And thank you for reading!

We’ll be doing an empathy masterpost soon. For now, as a hyperempathetic person, I’ll try to give a brief answer (and fail, because I’m incapable of being brief, apparently).

I am so sensitive to the emotional states of others that it often eclipses my own emotions (and I’m often unable to identify how I actually feel). It can be debilitating, though it can also be very pleasant, depending on the situation. Here are a few examples of real-life implications:

  • When I see someone upset, I can’t comfort them. It’s too overwhelming. To even look at them makes me feel overcome with whatever sad emotions I imagine they’re experiencing. (And this is important: I’m not psychic. I am reacting to my *perception* of how they feel - and due to my sensitivity, I know that I tend to overestimate the severity of other peoples’ feelings, which causes me to feel more strongly than I probably should.)
  • I can’t comprehend teasing, bullying, or any kind of hurting another person intentionally. If I called someone a name I knew would upset them, I would hurt myself even more than I’d hurt them. The idea that someone would feel strong by putting down someone else is completely foreign to me. This also prevents me from understanding why anyone would tease or bully me.
  • I can’t watch a sad scene in a film or hear sad music without crying. I can’t talk about my feelings without crying. I can’t talk about anything emotional without crying. This can be very embarrassing. For example, I might be trying to tell the parents of one of my students that they really worked hard that day and I could see how proud they felt about their success– and whoops, I’m crying again. I actually have anxiety about watching films with other people, because there is always at least one moment at the climax of the film where emotional music plays, and–yep, you guessed it. Crying. 
  • When I see children playing happily, the world can melt away. When they get excited over some mundane thing in the world, I get excited, too. I turn into an excited little kid all over again.
  • I can’t get angry at my students, even if they’re behaving atrociously. If I make them feel bad - well, you get the idea.
  • I wind up a very easy target for abusers and have, unfortunately, been in several emotionally abusive relationships. They don’t have to threaten me. I can’t break up with someone, because I’ll hurt them. I’m not afraid of what they’ll do to me - I’m afraid of how bad I’ll make them feel. All they have to threaten me with to control me is “but I’ll be so sad” and I’m defeated. (It takes the support of many friends to get out of a situation like this.)
  • I tend to reflect people’s personalities back at them. In a way, I become like the person around me I identify with the most. My accent changes quickly when I’m talking to someone, matching theirs (a problem when I’m teaching English to non-native speakers). My mannerisms change. If I watch a film or read a book, I act like the characters for a while afterwards. My speech patterns, movements, energy levels, even my sense of humor changes to that of the character. This has the advantage of making me a good actor, and of helping me “blend in” and “pass” so people don’t realize I’m autistic (which can be advantageous at times), but it can also be very confusing. It’s easy to lose track of who I actually am.
  • I tend to prefer suffering or letting myself be hurt to allowing others to be hurt, because my perception of their pain is actually worse than my own real pain would be.
  • Watching horror movies is inconceivable. However, watching inspirational movies fills me with so much ambition that I go a little nuts for a while after, filled with energy and making big plans to change my whole life (which last until the next time I see someone feeling unhappy).
  • I sometimes actually feel the physical pain I imagine others are experiencing. This isn’t something my body does, but something my brain does. It perceives physical suffering and then I feel it - or, I feel what I imagine they feel, which is probably much worse than what they actually feel. I can’t tolerate even the slightest amount of gore or violence.

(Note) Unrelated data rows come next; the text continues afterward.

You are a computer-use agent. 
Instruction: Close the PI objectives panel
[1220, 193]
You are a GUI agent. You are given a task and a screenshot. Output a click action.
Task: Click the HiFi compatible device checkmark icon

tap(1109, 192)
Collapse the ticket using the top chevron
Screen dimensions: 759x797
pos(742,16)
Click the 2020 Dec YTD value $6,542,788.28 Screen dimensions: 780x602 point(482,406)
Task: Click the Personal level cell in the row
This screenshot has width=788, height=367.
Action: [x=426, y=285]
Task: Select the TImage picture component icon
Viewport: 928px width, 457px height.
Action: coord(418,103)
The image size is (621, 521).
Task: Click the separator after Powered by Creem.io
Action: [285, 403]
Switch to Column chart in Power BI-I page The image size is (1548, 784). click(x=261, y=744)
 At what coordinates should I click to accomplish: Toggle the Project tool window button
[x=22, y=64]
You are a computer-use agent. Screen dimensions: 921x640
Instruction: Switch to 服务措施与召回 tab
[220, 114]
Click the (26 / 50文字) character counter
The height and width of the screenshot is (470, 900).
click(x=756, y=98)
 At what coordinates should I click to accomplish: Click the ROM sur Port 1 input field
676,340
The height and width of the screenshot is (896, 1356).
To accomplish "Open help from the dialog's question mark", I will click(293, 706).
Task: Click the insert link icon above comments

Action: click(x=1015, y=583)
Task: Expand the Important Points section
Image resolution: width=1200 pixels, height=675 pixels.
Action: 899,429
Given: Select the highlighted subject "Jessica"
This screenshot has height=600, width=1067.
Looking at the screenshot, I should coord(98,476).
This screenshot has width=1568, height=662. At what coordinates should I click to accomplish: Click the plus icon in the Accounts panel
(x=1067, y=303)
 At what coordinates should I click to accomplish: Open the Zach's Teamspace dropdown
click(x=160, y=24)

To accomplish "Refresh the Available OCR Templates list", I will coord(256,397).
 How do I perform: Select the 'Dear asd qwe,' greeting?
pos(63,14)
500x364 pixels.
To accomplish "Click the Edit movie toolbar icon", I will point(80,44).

That ought to be more than enough for a start. Again, watch for a masterpost in the near future, where we’ll go into more detail about empathy in autistic people (and include a lot of the excellent feedback we got from all you guys in our informal survey the other day).

-Mod Aira

For me, hyperempathy presents itself quite differently to Mod Aira’s.

I have trouble understanding my emotions in general (this is called alexythymia), and as I like to describe it, i’m a kind of “emotional sponge”. Some also talk of emotional contagion. Which means that when i perceive that someone feels something, I will feel it too, except most of the time I can’t differenciate between my own emotions and those i’ve “caught” from others. So all of a sudden I’ll be feeling very bad and won’t know why, and it’s actually because I think someone around me is in a bad mood.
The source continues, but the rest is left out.